:: Available records ::
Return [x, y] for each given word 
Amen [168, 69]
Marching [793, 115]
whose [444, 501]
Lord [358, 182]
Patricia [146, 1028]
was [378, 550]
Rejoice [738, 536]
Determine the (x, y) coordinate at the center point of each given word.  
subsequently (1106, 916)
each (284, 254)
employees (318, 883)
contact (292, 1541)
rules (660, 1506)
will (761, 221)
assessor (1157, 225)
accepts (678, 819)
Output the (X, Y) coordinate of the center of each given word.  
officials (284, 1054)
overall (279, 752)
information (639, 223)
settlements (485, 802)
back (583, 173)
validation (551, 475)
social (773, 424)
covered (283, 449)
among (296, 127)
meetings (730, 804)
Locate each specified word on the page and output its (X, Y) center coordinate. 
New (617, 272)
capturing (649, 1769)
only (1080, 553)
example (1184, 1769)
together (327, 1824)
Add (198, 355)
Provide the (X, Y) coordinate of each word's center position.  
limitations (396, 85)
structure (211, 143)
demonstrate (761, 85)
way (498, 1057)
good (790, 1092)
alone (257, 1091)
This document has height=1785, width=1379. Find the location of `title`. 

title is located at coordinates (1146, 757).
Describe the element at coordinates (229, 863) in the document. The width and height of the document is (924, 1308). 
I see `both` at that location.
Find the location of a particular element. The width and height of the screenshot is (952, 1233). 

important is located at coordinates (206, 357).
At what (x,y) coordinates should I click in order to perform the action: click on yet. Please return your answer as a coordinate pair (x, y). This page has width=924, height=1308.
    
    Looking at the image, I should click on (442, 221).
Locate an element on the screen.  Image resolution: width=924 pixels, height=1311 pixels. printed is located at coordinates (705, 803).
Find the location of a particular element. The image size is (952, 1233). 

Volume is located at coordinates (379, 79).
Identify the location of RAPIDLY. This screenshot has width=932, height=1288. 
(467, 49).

:: Requirement ::
Please convert every line of the entries above into a Markdown table with the columns "Row" and "Line", numbering each row and skipping blank lines.

:: Solution to this task ::
| Row | Line |
|---|---|
| 1 | Return [x, y] for each given word  |
| 2 | Amen [168, 69] |
| 3 | Marching [793, 115] |
| 4 | whose [444, 501] |
| 5 | Lord [358, 182] |
| 6 | Patricia [146, 1028] |
| 7 | was [378, 550] |
| 8 | Rejoice [738, 536] |
| 9 | Determine the (x, y) coordinate at the center point of each given word.   |
| 10 | subsequently (1106, 916) |
| 11 | each (284, 254) |
| 12 | employees (318, 883) |
| 13 | contact (292, 1541) |
| 14 | rules (660, 1506) |
| 15 | will (761, 221) |
| 16 | assessor (1157, 225) |
| 17 | accepts (678, 819) |
| 18 | Output the (X, Y) coordinate of the center of each given word.   |
| 19 | officials (284, 1054) |
| 20 | overall (279, 752) |
| 21 | information (639, 223) |
| 22 | settlements (485, 802) |
| 23 | back (583, 173) |
| 24 | validation (551, 475) |
| 25 | social (773, 424) |
| 26 | covered (283, 449) |
| 27 | among (296, 127) |
| 28 | meetings (730, 804) |
| 29 | Locate each specified word on the page and output its (X, Y) center coordinate.  |
| 30 | New (617, 272) |
| 31 | capturing (649, 1769) |
| 32 | only (1080, 553) |
| 33 | example (1184, 1769) |
| 34 | together (327, 1824) |
| 35 | Add (198, 355) |
| 36 | Provide the (X, Y) coordinate of each word's center position.   |
| 37 | limitations (396, 85) |
| 38 | structure (211, 143) |
| 39 | demonstrate (761, 85) |
| 40 | way (498, 1057) |
| 41 | good (790, 1092) |
| 42 | alone (257, 1091) |
| 43 | This document has height=1785, width=1379. Find the location of `title`.  |
| 44 | title is located at coordinates (1146, 757). |
| 45 | Describe the element at coordinates (229, 863) in the document. The width and height of the document is (924, 1308).  |
| 46 | I see `both` at that location. |
| 47 | Find the location of a particular element. The width and height of the screenshot is (952, 1233).  |
| 48 | important is located at coordinates (206, 357). |
| 49 | At what (x,y) coordinates should I click in order to perform the action: click on yet. Please return your answer as a coordinate pair (x, y). This page has width=924, height=1308. |
| 50 |     Looking at the image, I should click on (442, 221). |
| 51 | Locate an element on the screen.  Image resolution: width=924 pixels, height=1311 pixels. printed is located at coordinates (705, 803). |
| 52 | Find the location of a particular element. The image size is (952, 1233).  |
| 53 | Volume is located at coordinates (379, 79). |
| 54 | Identify the location of RAPIDLY. This screenshot has width=932, height=1288.  |
| 55 | (467, 49). |